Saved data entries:

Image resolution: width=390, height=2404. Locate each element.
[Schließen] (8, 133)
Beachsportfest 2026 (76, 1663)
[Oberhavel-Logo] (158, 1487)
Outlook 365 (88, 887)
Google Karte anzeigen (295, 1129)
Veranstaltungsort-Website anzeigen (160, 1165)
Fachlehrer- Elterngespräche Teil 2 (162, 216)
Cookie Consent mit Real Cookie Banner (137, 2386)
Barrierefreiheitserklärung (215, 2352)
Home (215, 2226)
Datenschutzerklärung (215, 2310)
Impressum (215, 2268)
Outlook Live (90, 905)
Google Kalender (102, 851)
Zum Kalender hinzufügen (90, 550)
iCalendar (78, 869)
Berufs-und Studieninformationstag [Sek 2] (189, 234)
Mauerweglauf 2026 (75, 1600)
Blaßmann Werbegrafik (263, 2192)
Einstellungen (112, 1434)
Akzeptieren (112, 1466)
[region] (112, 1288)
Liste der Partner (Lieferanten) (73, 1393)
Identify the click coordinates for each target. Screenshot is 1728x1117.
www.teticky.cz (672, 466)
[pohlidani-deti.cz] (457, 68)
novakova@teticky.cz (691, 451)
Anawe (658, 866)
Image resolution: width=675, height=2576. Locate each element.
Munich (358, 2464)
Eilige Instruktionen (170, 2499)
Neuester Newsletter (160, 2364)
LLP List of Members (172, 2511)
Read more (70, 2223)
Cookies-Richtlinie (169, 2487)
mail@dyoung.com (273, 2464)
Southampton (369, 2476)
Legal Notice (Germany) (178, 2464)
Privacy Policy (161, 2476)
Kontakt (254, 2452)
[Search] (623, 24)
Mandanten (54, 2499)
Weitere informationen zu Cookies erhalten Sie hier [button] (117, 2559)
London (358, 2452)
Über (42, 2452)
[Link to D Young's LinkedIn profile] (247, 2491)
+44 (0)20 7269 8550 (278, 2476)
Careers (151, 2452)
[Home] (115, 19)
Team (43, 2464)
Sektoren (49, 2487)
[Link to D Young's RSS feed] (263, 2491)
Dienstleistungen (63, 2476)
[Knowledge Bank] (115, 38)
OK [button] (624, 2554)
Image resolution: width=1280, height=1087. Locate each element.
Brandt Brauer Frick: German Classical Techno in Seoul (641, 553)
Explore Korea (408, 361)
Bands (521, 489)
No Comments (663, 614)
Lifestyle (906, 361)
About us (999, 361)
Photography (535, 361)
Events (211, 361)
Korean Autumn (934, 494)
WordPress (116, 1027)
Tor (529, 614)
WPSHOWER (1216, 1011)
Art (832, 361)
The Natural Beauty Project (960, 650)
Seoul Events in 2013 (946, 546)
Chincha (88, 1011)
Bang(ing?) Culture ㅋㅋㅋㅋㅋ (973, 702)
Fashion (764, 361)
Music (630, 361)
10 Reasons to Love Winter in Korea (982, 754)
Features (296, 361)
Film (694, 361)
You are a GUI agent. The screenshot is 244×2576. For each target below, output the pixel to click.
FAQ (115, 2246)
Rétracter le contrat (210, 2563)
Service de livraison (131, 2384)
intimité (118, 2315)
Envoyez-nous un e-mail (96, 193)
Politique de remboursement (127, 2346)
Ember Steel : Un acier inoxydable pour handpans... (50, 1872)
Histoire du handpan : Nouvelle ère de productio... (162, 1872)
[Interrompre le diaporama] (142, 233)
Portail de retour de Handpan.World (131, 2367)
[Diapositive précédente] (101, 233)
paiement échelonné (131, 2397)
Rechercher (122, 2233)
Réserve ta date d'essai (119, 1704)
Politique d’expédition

## Exercise requirements
Nothing may be dropped or altered; repeat every record in full.

## Your response
Image resolution: width=390, height=2404. Locate each element.
[Schließen] (8, 133)
Beachsportfest 2026 (76, 1663)
[Oberhavel-Logo] (158, 1487)
Outlook 365 (88, 887)
Google Karte anzeigen (295, 1129)
Veranstaltungsort-Website anzeigen (160, 1165)
Fachlehrer- Elterngespräche Teil 2 (162, 216)
Cookie Consent mit Real Cookie Banner (137, 2386)
Barrierefreiheitserklärung (215, 2352)
Home (215, 2226)
Datenschutzerklärung (215, 2310)
Impressum (215, 2268)
Outlook Live (90, 905)
Google Kalender (102, 851)
Zum Kalender hinzufügen (90, 550)
iCalendar (78, 869)
Berufs-und Studieninformationstag [Sek 2] (189, 234)
Mauerweglauf 2026 (75, 1600)
Blaßmann Werbegrafik (263, 2192)
Einstellungen (112, 1434)
Akzeptieren (112, 1466)
[region] (112, 1288)
Liste der Partner (Lieferanten) (73, 1393)
Identify the click coordinates for each target. Screenshot is 1728x1117.
www.teticky.cz (672, 466)
[pohlidani-deti.cz] (457, 68)
novakova@teticky.cz (691, 451)
Anawe (658, 866)
Image resolution: width=675, height=2576. Locate each element.
Munich (358, 2464)
Eilige Instruktionen (170, 2499)
Neuester Newsletter (160, 2364)
LLP List of Members (172, 2511)
Read more (70, 2223)
Cookies-Richtlinie (169, 2487)
mail@dyoung.com (273, 2464)
Southampton (369, 2476)
Legal Notice (Germany) (178, 2464)
Privacy Policy (161, 2476)
Kontakt (254, 2452)
[Search] (623, 24)
Mandanten (54, 2499)
Weitere informationen zu Cookies erhalten Sie hier [button] (117, 2559)
London (358, 2452)
Über (42, 2452)
[Link to D Young's LinkedIn profile] (247, 2491)
+44 (0)20 7269 8550 (278, 2476)
Careers (151, 2452)
[Home] (115, 19)
Team (43, 2464)
Sektoren (49, 2487)
[Link to D Young's RSS feed] (263, 2491)
Dienstleistungen (63, 2476)
[Knowledge Bank] (115, 38)
OK [button] (624, 2554)
Image resolution: width=1280, height=1087. Locate each element.
Brandt Brauer Frick: German Classical Techno in Seoul (641, 553)
Explore Korea (408, 361)
Bands (521, 489)
No Comments (663, 614)
Lifestyle (906, 361)
About us (999, 361)
Photography (535, 361)
Events (211, 361)
Korean Autumn (934, 494)
WordPress (116, 1027)
Tor (529, 614)
WPSHOWER (1216, 1011)
Art (832, 361)
The Natural Beauty Project (960, 650)
Seoul Events in 2013 (946, 546)
Chincha (88, 1011)
Bang(ing?) Culture ㅋㅋㅋㅋㅋ (973, 702)
Fashion (764, 361)
Music (630, 361)
10 Reasons to Love Winter in Korea (982, 754)
Features (296, 361)
Film (694, 361)
You are a GUI agent. The screenshot is 244×2576. For each target below, output the pixel to click.
FAQ (115, 2246)
Rétracter le contrat (210, 2563)
Service de livraison (131, 2384)
intimité (118, 2315)
Envoyez-nous un e-mail (96, 193)
Politique de remboursement (127, 2346)
Ember Steel : Un acier inoxydable pour handpans... (50, 1872)
Histoire du handpan : Nouvelle ère de productio... (162, 1872)
[Interrompre le diaporama] (142, 233)
Portail de retour de Handpan.World (131, 2367)
[Diapositive précédente] (101, 233)
paiement échelonné (131, 2397)
Rechercher (122, 2233)
Réserve ta date d'essai (119, 1704)
Politique d’expédition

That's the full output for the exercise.